In general, proteins behave best under conditions of pH and ionic strength similar to those they would experience in the normal host. Usually this means a pH near, or slightly above, neutral and intermediate ionic strength. These conditions are often not the ideal conditions for crystallization, and dialysis or other forms of buffer exchange may be required before beginning crystallization trials. In general, protein solutions are stored either at 4 °C in a cold room or refrigerator, or at 0 °C on ice. It is essential that the protein be stored in a manner that will not allow microbial growth, usually achieved by sterilization of the protein solution by filtration through 0.2 micron filters and/or addition of antimicrobial agents, such as . For long-term storage (periods longer than a few weeks), protein solutions are often precipitated in ammonium sulfate or frozen at either −20 or −70 °C. Repeated freezing and thawing is not recommended; if a protein sample is to be frozen, it should be divided into aliquots small enough so that each will be thawed only once. Whenever a protein sample is frozen and thawed, some loss of quality and/or activity can be expected. Freezing samples of intermediate concentration (1–3 mg ml⁻¹) usually works better than freezing either extremely dilute or concentrated samples. Cryoprotective agents can be added to protein samples destined to be frozen; however, it should be remembered that the same reagents that are helpful when freezing a protein sample may be distinctly unhelpful when that sample is thawed and used for crystallography. Most biochemists willingly add glycerol to their protein samples before freezing; crystallographers are not usually happy to find that their protein sample is dissolved in 50% glycerol. Both pH and ionic strength can affect a protein's tolerance to freezing and thawing. In many cases, buffer exchange and concentration procedures need to be performed to convert stored protein solutions to ones suitable for crystallization.

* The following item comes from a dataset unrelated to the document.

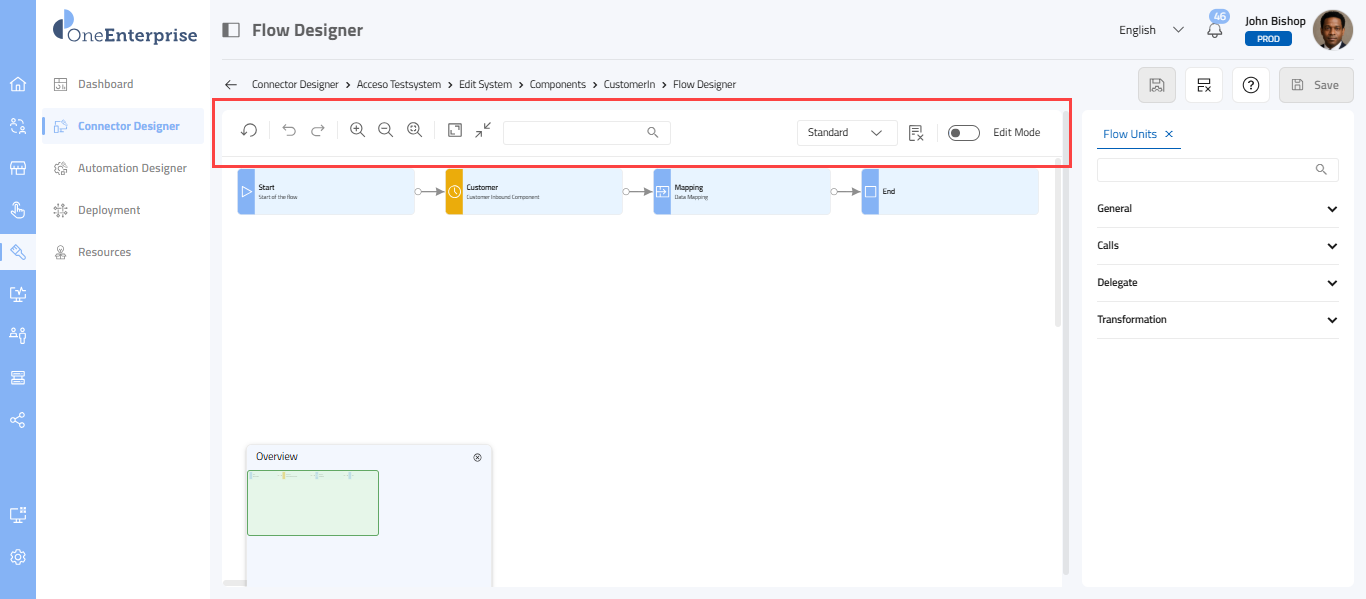Click the Flow Units search field
This screenshot has width=1366, height=599.
coord(1206,170)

As is so often true in science, decisions about whether to freeze a particular protein sample and, if it is to be frozen, exactly how the freezing should be done, depend on experience. If the protein in question is an enzyme, it is often useful to set up a series of trials in which small aliquots of the protein are stored under a variety of conditions. If the aliquots are tested on a fairly regular basis, how stable the protein is in solution can usually be determined, as well as how well it will tolerate a cycle of freezing and thawing, with or without an added cryoprotectant. If enzyme assays are not available, other methods of characterization, such as gel electrophoresis, mass spectrometry and light scattering, can be used to check for degradation, oxidation of cysteines and aggregation. Armed with this information, and with a plan for how the protein will be used for crystallization, it is usually a fairly simple matter to decide whether or not to freeze a particular sample, and, if the sample is to be frozen, how best to do it. It is a good idea to make such tests early in a major crystallization effort. This will avoid the awkward dilemma that occurs when a large amount of a highly purified protein is available, and the knowledge of how best to store it is not.